He Called Us Friends
Ps Mark laments how technology is "thinning" relationships and exhorts us to build relationships with God and one another.
When I was a junior in college, I moved “off campus” to live with some Christian friends. It was the only year I did so, and it was somewhat exhilarating to rent an apartment for the first time in my life, and as a new Christian it was a great year of fellowship and camaraderie. We did everything together—sports and studies, late night conversations about girls and life and politics and the future.
But as that year came to a close I realise that we had created a bit of a Christian bubble, I missed the evangelistic opportunities that came from living in the dormitory. So I decided to move back. I had to put my name into the system to be selected for a random roommate. They assigned me a room in Gifford Hall and a roommate named Youssef from Iran.

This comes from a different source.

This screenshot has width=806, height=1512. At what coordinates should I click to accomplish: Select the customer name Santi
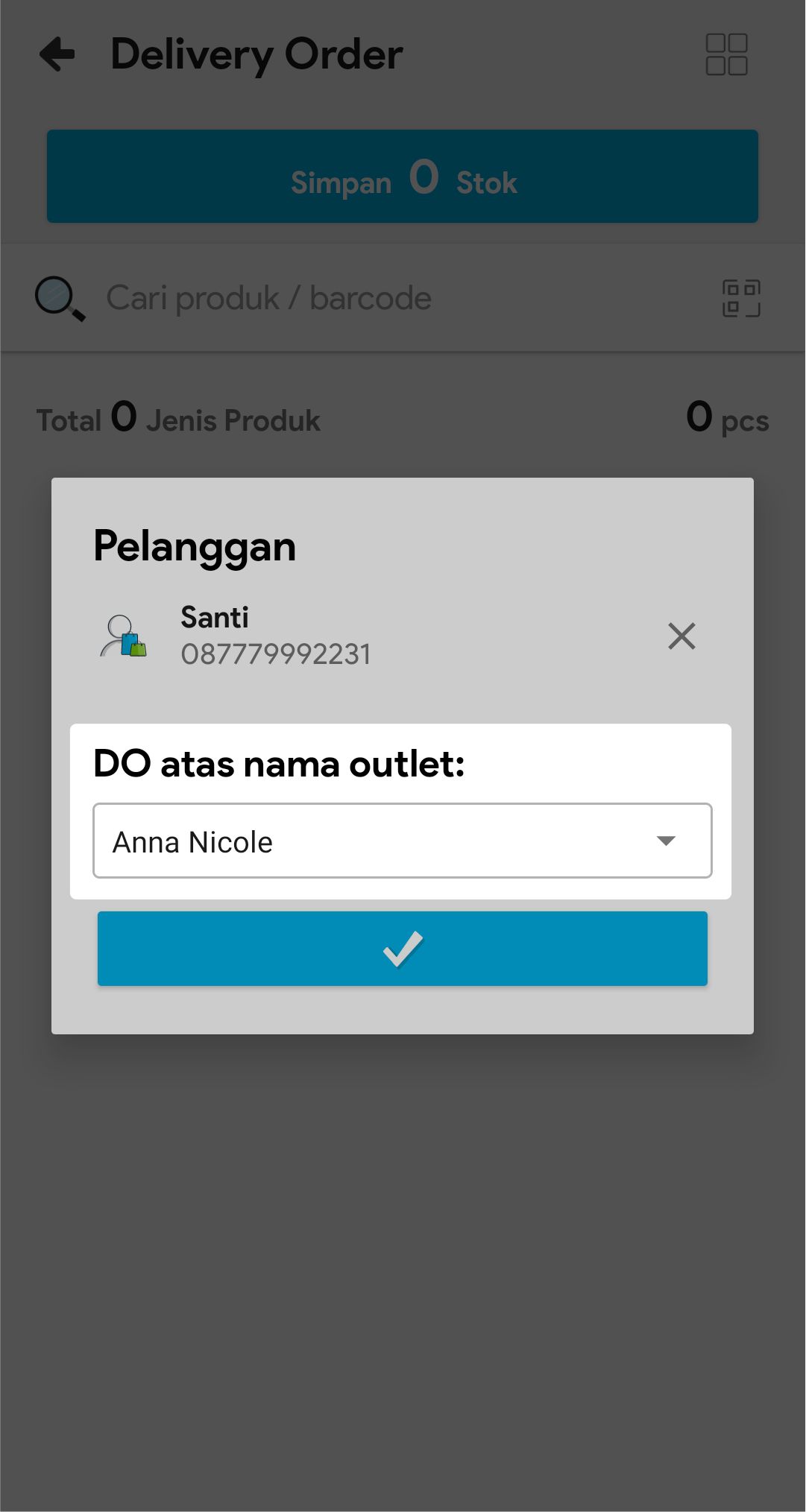tap(215, 618)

Our relationship started off well, I remember the first night laying in our bunks, I was on top he was on bottom. We laid down on our beds, turned off the lights but just started talking about life. We probably talked for about 2 hours, we talked about faith—he was a Muslim and I told him my whole Christian testimony. I remember thinking that things were going great, that Youssef and I were going to be friends.

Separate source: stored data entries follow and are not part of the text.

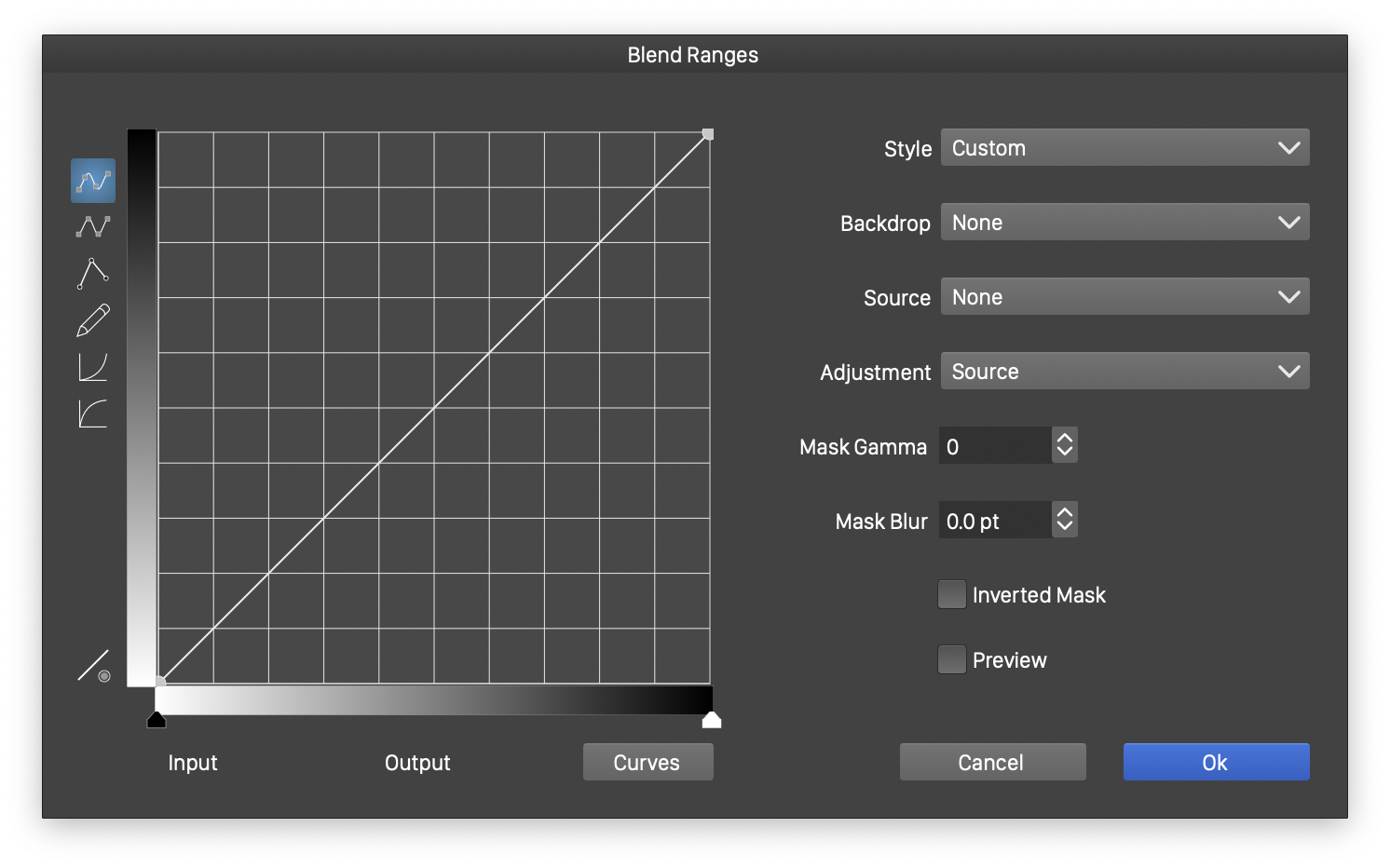Screen dimensions: 1390x868
Task: Click the white point slider handle
Action: (712, 720)
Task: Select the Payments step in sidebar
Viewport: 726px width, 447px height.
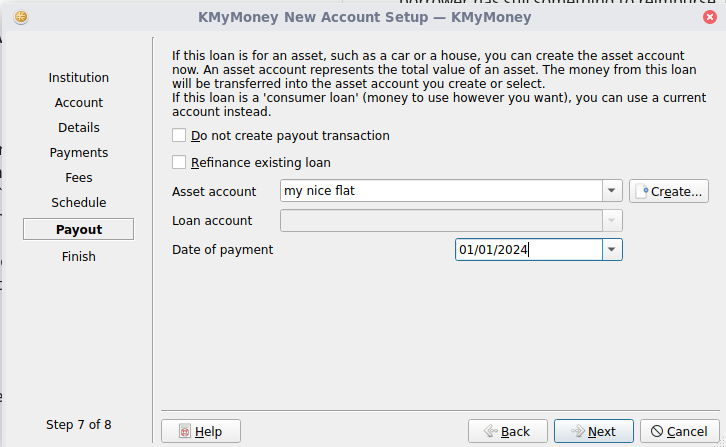Action: pos(79,153)
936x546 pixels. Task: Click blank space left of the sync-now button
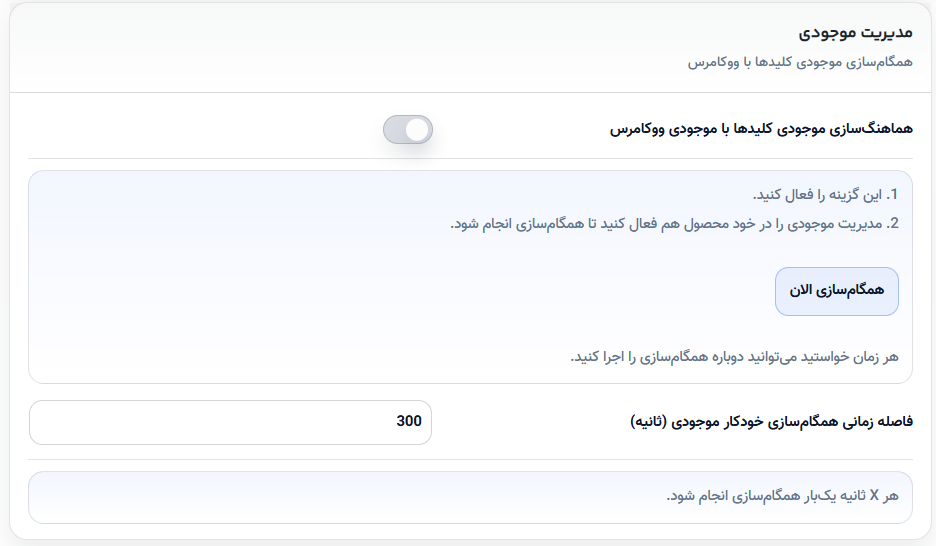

What I didn’t know, was that night would be the last conversation of more than 5 minutes that Youssef and I ever had that year. You see Youssef, as I found out the next night, was part of an online gaming community. I don’t know what the game was, this was 1994, I think the internet had just started. It was just words scrolling on the computer screen in different colours. But he would start playing it at night, and he would play it all night, every night, until about 7am, which is when I would get up for class. So almost literally every day, my alarm would go off and I would get up for class—and then he would head to bed. Somehow he would then occasionally wake up for his classes about 10 minutes before they started, go to class, then come back and continue sleeping.

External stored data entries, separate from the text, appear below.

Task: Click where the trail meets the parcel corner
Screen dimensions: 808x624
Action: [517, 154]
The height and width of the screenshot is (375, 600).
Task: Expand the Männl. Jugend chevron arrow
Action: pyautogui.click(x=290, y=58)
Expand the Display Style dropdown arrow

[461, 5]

Remembering it now, I’ve got questions I want to ask Youssef—what is it about the game that draws you in? Why not break out of it every once in a while? Wouldn’t it be better to talk to a live person (like me!!), than whatever you are typing to the people through the computer?
We are living in a day and age where relationships have become increasingly minimal. A good adjective for modern relationships is “thin”. A lot of that has to do with technology. Technology was supposed to bring the world together, instead it often tries to turn us into zombies.
MIT Professor Sherry Turkle has spent her career studying human-machine interaction. She began in the 1980’s studying kids and the “Speak-n-spell” which was just a game where it would speak a word, and then you see if you can type in the letters. In 2011 she published her magnum opus, Alone Together: Why We Expect More from Technology and Less From Each Other. She writes about the effect of the new culture of technological connectivity on relationships:
The ties we form through the Internet are not, in the end, the ties that bind. But they are the ties that preoccupy. We text each other at family dinners, while we jog, while we drive, as we push our children on swings in the park. We don't want to intrude on each other, so instead we constantly intrude on each other, but not in “real time.” … [we] are alone together… We go online because we are busy but end up spending more time with technology and less with each other. We defend connectivity as a way to be close, even as we effectively hide from each other. At the limit, we will settle for the inanimate, if that's what it takes. (Pg 281)
Preoccupied. Hiding through technology. Alone together. During that senior year of college, Youssef and I were definitely “Alone Together” most of the time. What makes me sad as I look back isn’t mainly that I think Youssef missed out on a relationship with me while staring at the computer screen. Much more importantly, that all-consuming game was keeping him from knowing more about Jesus. Maybe he has come to know Him since then, I pray so.
A Christian is a person who should see what is happening in the modern world and think “wait, I have the answer!” The Bible says that we are created in the image of God, and that God himself is a relational God. He exists eternally as Father, Son and Spirit, and thus His triune-ness speaks of eternal relationship. You and I were made for relationship.
Though that relationship is lost in the fall, it is restored in the work of Jesus Christ. In John 15:13–15 Jesus says:
Greater love has no one than this, that someone lay down his life for his friends. You are my friends if you do what I command you. No longer do I call you servants, for the servant does not know what his master is doing; but I have called you friends, for all that I have heard from my Father I have made known to you.
When He speaks of someone laying down his life for his friends, He was speaking about the sacrifice He had come to make for them. That is why we sing the songs “What a Friend We Have in Jesus” and “Jesus, Friend of Sinners”. Through faith in Christ we are restored to a relationship with God.
Then, in a powerful way, we are ready to turn that relationship outward in friendship with others. Friendship becomes a powerful way to think about relationships in the church. We should be a community of friends, extending friendship to each other because of what Christ has done for us. Friendship is also a powerful way to think about evangelism. We extend friendship to lost sinners because we were lost sinners ourselves.
I wonder if you are tempted to downplay the importance of friendship in your life. Be reminded this week of the amazing truth that Jesus has called us friends, and cultivate that relationship with Him. Remember too that the people around you represent opportunities for relationship. The last thing we want to be is “alone together”.